"I think we did do the best job, but it wasn't good enough," says McClellen, who didn't give up hope. He thinks that Bob Angleton can be tried again.
Trying the same person for the same crime more than once, also known as double jeopardy, is prohibited by the Constitution. That means the state can't try Bob Angleton again for murder. But federal prosecutors can charge him with a federal crime, so they're trying to find some fresh evidence.
Aspiring true-life crime writer, Vanessa Leggett, was working on a book about Doris Angelton's murder. And her interest in this case led to yet another startling twist.
"Based on my research, I think that Bob hired Roger Angelton, his brother, to have his wife killed," says Leggett, who talked to Roger for more than 50 hours -- and she has it all on tape.
Federal prosecutors believed Leggett's tapes, and other information from her confidential sources, could be the new evidence they need to finally convict Bob Angelton.
In these tapes, Roger describes how Bob planned the murder -- and how they would make police think Roger did it alone, motivated by revenge.
The one thing Roger said he never planned on was getting caught and botching up the plan. Leggett thinks Roger felt so guilty that he thought he had no choice, but to kill himself and leave a note clearing his brother, Bob.
"In fact, he even showed me this letter over a week before he ended up dead," says Leggett. "And told me that he had to do this to help his brother, so that hopefully his brother would get off the charges."
The feds wanted Leggett to hand over her tapes and confidential sources. She was willing to give up the tapes -- but nothing more. "I had made promises to my sources and never intended on giving the FBI my information," she said.
Leggett was cited for contempt of court, and spent five months in jail. In January 2002, shortly after 48 Hours first broadcast this story, she was released, having never revealed her sources.
Even without Leggett's information, the feds were not giving up. And nearly four years after Bob Angelton was acquitted, federal prosecutors finally made their move. Angelton was indicted on federal conspiracy and murder-for-hire charges.
Angleton's lawyer, Mike Ramsey, is seeking to have these new charges dismissed, arguing they violate double jeopardy laws. Angleton was released again on bond to await his second trial.
Last May, just one month before Bob Angelton's federal murder trial was set to begin, he and his twin daughters spent time catching up on all they have missed together.
Ramsey, Angleton's attorney, believes that his client is being unfairly prosecuted, but he believes there is a good change he will win again in court: "If he lived in any other country, this would not be going on."
But as it turns out, Bob had an exit plan -- and four days before his trial was set to begin, he disappeared and fled the country.
His daughters and his attorney became concerned when they could not reach him. "I thought if Bob was gonna do anything, it would have been suicide," says Ramsey.

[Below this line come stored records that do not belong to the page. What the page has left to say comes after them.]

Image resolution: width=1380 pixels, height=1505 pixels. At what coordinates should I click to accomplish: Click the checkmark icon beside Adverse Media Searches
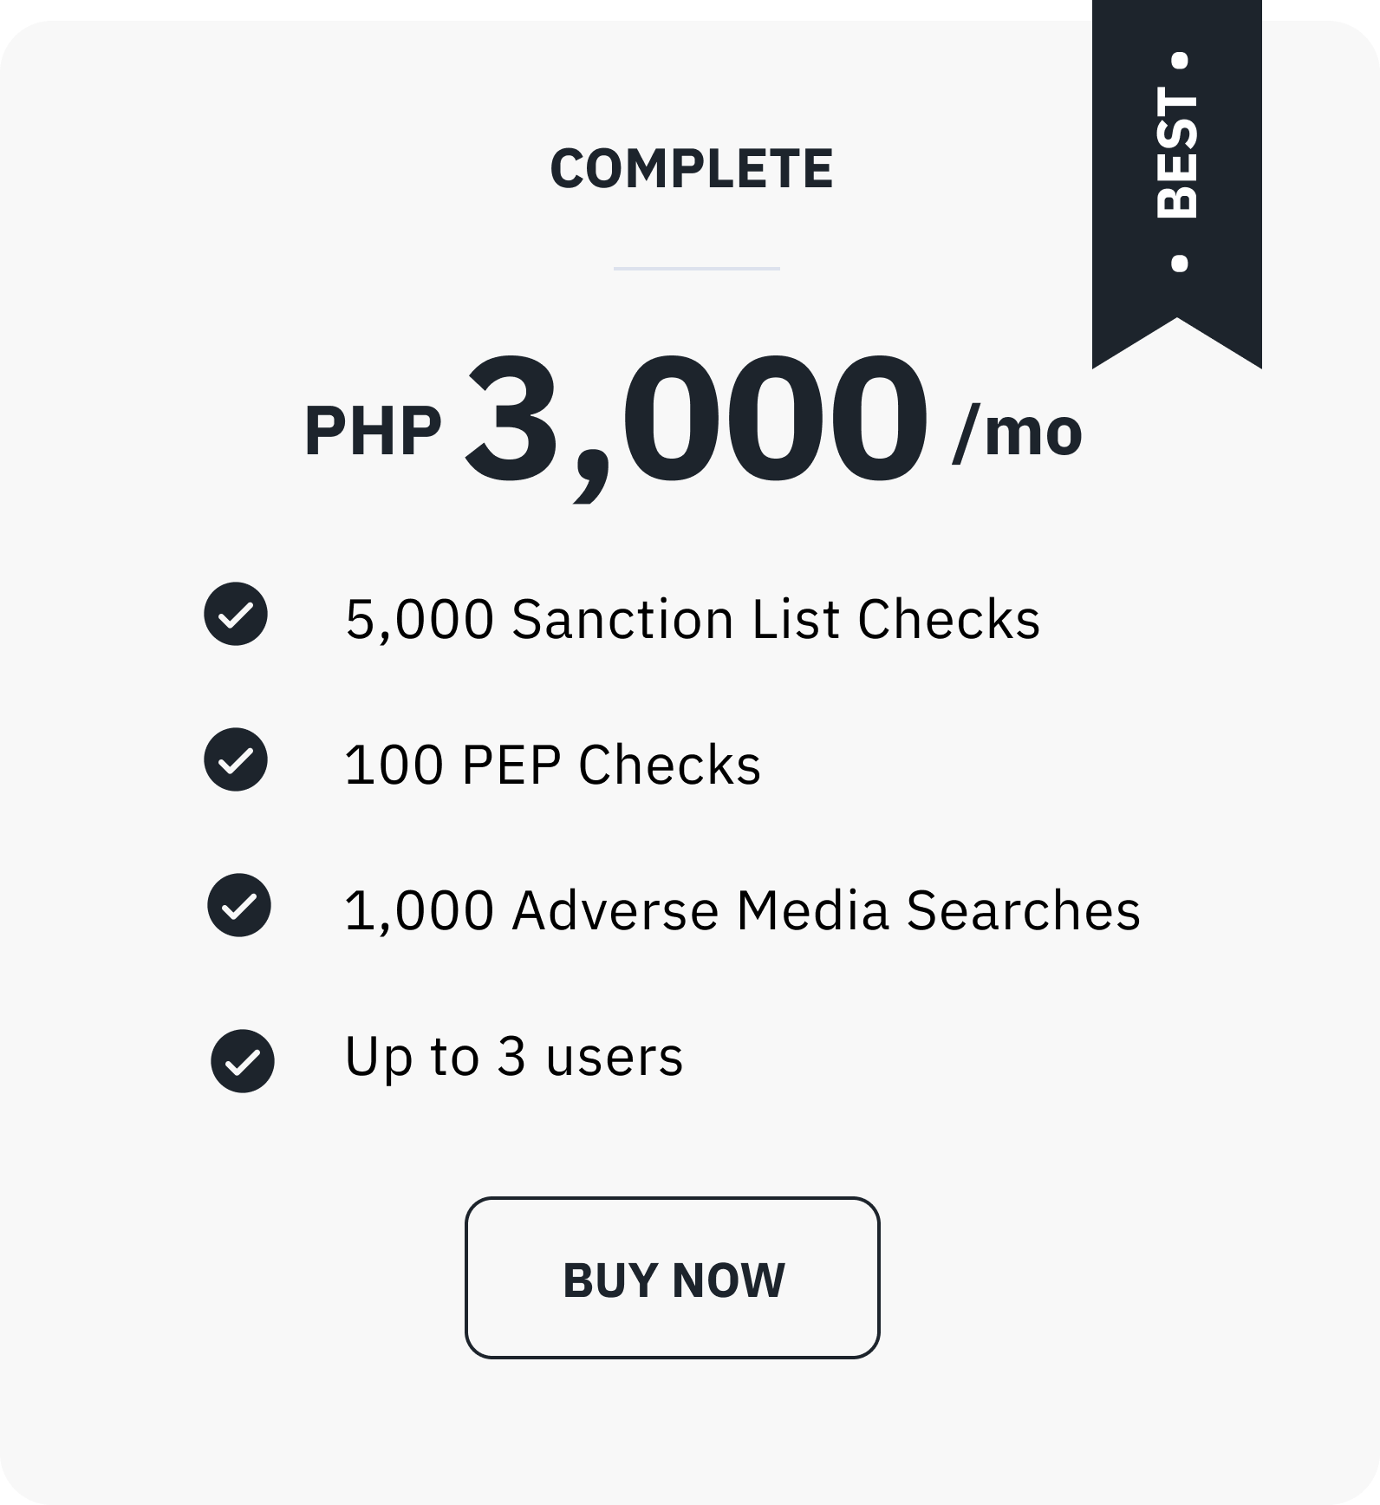click(239, 905)
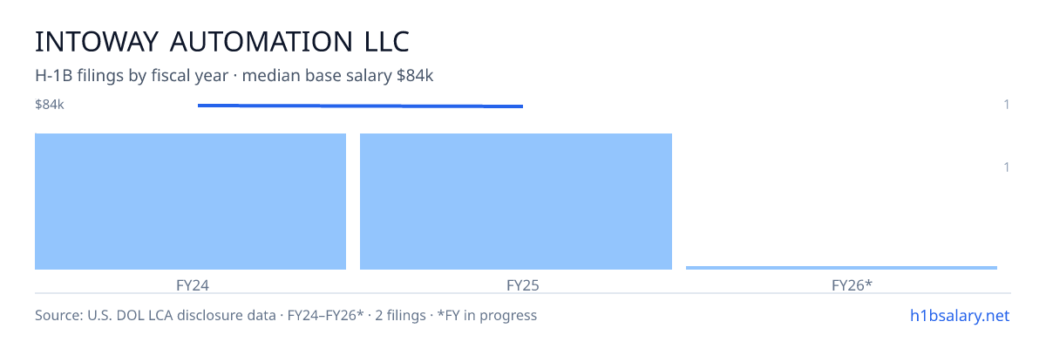Click the FY24 axis label
This screenshot has width=1046, height=349.
(190, 284)
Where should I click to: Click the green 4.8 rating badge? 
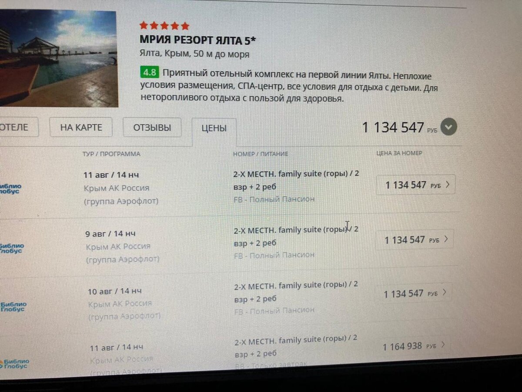pyautogui.click(x=150, y=72)
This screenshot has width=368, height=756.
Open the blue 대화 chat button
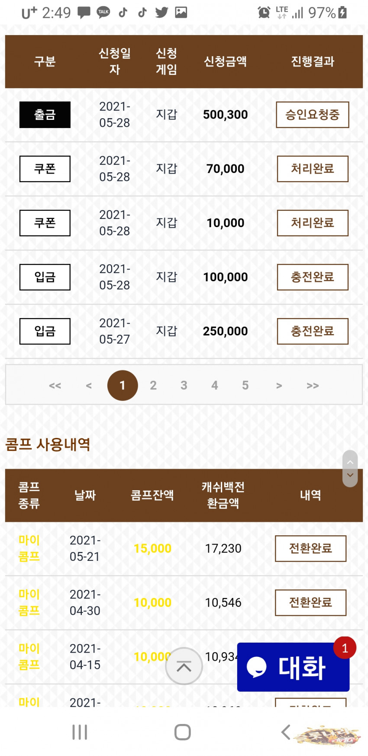point(293,667)
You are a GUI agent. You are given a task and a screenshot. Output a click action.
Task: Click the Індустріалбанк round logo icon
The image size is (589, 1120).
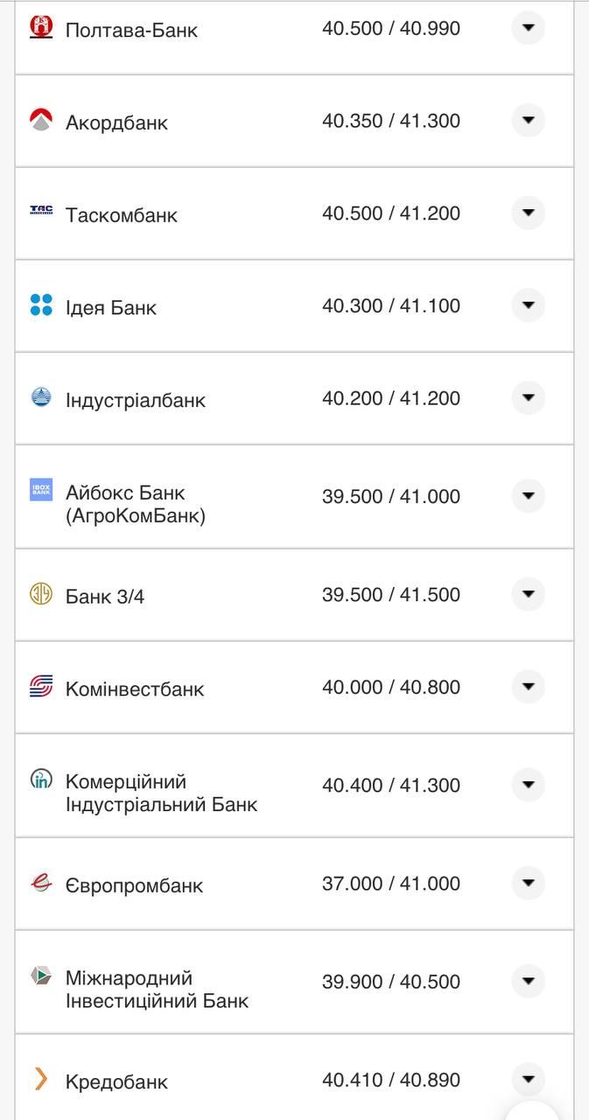[41, 397]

But Angelton got as far as Amsterdam, and was arrested at the airport within 24 hours of his disappearance, when a routine customs search revealed a fake passport and $140,000 in undeclared cash.
"I said, 'Bob, I can't help you ... I'm not going to talk to you,'" recalls Ramsey, who said he felt betrayed and compromised by his client. "He'd committed another crime while I was representing him. And that's something no lawyer really wants to put up with."
Ramsey asked the judge to allow him to quit, but his request was denied.
So once again, Bob Angelton is behind bars -- a familiar environment in a foreign setting, in a prison known as The Dome. He's waiting for a decision from the Dutch government on whether to charge him in that country or send him back to the U.S. -- to face the possibility of a life sentence.
Bob Angelton isn't off the hook, but he's put distance between himself and U.S. law -- and saved himself from the death penalty. U.S. attorneys say they won't seek it now, because the Dutch would never hand him over, given Europe's ban on capital punishment.
Angleton remains in prison while awaiting an extradition hearing, which is scheduled for next month. But even if he is ordered back to the U.S. to face another trial, he'll still have multiple appeals under Dutch law.
As for Vanessa Leggett, jailed longer than any reporter in U.S. history for refusing to reveal her sources, she fears becoming the target of another subpoena if Angelton's case comes to trial again.